His criteria for that judgment: The bonuses were either overly generous exit packages, or there were no clear performance guidelines or other rationale for them.

Taxpayers might assume that there would be a claw-back provision to get back bonuses awarded under such questionable circumstances in the review period - from October 2008, when the first bailouts were issued, until February 2009, when the stimulus bill took effect. But that's not the case.

Neither Mr. Feinberg nor the administration has legal grounds to demand reimbursement. Their case is diminished, as well, by the quick payback of TARP funds by 11 of the 17 banks. Indeed, it has been clear for some time that the reason for the banks' rapid repayments of TARP aid was to eliminate the prospect of a demand for reimbursement of bonuses.

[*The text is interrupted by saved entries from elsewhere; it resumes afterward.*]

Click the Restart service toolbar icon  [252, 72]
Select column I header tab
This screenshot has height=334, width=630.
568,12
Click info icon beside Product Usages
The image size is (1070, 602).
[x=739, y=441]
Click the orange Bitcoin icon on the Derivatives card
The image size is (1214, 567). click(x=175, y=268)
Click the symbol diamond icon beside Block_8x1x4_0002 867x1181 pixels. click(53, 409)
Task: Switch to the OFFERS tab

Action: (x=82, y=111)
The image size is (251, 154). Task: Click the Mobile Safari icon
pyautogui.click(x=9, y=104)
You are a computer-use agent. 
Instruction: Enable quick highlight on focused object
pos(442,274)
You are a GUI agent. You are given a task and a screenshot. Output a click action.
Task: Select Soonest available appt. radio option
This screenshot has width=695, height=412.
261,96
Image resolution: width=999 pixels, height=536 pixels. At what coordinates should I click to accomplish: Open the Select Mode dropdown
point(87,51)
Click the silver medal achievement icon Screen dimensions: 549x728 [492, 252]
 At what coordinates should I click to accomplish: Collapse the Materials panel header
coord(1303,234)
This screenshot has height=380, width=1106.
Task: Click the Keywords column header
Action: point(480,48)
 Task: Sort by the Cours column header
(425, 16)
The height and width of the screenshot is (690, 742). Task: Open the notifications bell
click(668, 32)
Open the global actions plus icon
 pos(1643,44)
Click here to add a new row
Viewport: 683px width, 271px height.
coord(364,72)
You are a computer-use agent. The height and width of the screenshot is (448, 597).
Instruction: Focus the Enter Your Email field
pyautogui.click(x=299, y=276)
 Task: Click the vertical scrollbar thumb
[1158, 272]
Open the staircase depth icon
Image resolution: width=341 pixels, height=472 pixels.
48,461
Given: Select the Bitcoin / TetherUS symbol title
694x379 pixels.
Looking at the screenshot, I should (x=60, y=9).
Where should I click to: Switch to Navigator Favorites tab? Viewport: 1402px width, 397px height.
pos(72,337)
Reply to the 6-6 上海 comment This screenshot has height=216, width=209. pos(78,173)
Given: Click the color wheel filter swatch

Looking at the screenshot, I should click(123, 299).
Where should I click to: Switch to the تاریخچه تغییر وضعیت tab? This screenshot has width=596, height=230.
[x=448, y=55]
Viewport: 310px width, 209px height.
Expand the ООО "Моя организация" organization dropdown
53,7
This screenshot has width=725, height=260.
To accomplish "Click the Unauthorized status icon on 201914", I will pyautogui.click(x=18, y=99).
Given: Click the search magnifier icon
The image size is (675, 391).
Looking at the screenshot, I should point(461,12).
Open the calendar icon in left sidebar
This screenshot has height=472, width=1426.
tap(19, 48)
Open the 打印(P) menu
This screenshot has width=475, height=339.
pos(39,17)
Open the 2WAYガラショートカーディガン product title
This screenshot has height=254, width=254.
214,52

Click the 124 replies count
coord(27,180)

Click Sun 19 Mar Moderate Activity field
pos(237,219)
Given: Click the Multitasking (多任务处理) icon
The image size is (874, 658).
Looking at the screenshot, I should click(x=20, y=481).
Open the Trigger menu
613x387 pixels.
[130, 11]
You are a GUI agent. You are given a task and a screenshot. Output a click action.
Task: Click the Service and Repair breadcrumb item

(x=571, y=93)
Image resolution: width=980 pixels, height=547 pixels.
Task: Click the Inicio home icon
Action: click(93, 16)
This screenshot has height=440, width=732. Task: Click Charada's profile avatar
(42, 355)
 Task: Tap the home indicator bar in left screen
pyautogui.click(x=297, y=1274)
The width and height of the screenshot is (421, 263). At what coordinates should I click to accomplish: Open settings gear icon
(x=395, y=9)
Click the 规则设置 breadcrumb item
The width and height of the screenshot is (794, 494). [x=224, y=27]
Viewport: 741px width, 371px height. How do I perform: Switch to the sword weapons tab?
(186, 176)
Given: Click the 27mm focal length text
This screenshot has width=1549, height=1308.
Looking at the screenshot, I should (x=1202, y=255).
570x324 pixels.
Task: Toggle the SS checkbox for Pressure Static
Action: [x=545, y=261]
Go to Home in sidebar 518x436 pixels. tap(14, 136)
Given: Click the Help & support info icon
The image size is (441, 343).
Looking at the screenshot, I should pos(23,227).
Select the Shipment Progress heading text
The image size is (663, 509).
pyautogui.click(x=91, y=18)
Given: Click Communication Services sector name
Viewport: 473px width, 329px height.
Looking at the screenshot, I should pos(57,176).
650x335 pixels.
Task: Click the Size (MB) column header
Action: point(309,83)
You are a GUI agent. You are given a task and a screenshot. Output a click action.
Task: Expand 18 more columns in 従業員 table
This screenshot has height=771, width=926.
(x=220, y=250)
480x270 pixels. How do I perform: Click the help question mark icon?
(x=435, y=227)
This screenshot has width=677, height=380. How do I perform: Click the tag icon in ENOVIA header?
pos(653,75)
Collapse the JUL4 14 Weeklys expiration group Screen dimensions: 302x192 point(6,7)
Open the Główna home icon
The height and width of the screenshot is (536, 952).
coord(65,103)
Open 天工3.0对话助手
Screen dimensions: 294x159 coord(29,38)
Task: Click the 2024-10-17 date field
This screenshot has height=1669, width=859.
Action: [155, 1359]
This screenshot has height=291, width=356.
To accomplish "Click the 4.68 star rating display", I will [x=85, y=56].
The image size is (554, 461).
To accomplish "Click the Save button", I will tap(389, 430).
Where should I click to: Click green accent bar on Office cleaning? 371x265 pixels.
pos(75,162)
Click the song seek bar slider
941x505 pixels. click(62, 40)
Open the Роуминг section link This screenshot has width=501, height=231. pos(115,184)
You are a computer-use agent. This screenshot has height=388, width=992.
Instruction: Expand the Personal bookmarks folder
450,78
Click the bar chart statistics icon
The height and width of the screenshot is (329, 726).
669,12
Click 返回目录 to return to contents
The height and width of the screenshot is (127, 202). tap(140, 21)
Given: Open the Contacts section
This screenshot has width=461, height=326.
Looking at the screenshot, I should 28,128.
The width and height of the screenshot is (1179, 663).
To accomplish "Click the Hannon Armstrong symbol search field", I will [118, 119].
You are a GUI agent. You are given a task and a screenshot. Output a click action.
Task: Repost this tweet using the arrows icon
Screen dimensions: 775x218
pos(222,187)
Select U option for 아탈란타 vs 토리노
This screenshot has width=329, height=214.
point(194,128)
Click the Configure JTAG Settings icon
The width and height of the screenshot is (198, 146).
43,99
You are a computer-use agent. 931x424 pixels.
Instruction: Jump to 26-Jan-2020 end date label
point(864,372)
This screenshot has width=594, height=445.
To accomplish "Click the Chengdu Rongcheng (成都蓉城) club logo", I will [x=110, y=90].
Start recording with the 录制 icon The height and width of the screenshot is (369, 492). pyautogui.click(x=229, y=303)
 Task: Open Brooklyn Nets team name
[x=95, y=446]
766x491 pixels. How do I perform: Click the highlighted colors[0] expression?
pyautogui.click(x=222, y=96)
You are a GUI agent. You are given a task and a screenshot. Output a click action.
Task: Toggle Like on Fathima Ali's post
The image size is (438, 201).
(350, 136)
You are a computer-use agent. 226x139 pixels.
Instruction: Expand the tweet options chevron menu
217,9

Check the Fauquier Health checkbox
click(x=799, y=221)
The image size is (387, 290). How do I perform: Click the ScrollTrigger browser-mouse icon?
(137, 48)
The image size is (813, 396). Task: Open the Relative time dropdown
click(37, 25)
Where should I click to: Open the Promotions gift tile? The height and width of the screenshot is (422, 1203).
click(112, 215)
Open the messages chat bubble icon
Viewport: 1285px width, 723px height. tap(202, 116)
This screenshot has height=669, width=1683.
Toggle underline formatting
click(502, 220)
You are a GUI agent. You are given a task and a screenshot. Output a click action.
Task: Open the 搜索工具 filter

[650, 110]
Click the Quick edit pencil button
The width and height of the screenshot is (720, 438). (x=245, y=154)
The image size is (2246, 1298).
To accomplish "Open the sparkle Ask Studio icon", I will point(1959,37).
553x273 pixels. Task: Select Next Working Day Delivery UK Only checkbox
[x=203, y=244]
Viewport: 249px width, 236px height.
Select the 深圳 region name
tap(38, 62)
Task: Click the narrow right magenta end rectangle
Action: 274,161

Even among the six banks that have not repaid their TARP loans, there apparently is little Mr. Feinberg can do except point out the excesses and hope Congress will come up with stiffer rules for banks. The most egregious bonus was the $100 million payout given by Citigroup to Andrew Hall and another trader in the bank's Philbro energy trading section. Mr. Feinberg's criticism of that bonus when he uncovered it, however, did prompt Citigroup to sell the Philbro unit to Occidental Petroleum last fall.

European banking regulators may point the way to put outsized bonuses under some regulatory guidelines. They adopted tough new standards earlier this month to rein in such abusive pick-pocketing of banks by their executives. Congressional banking overseers should follow suit.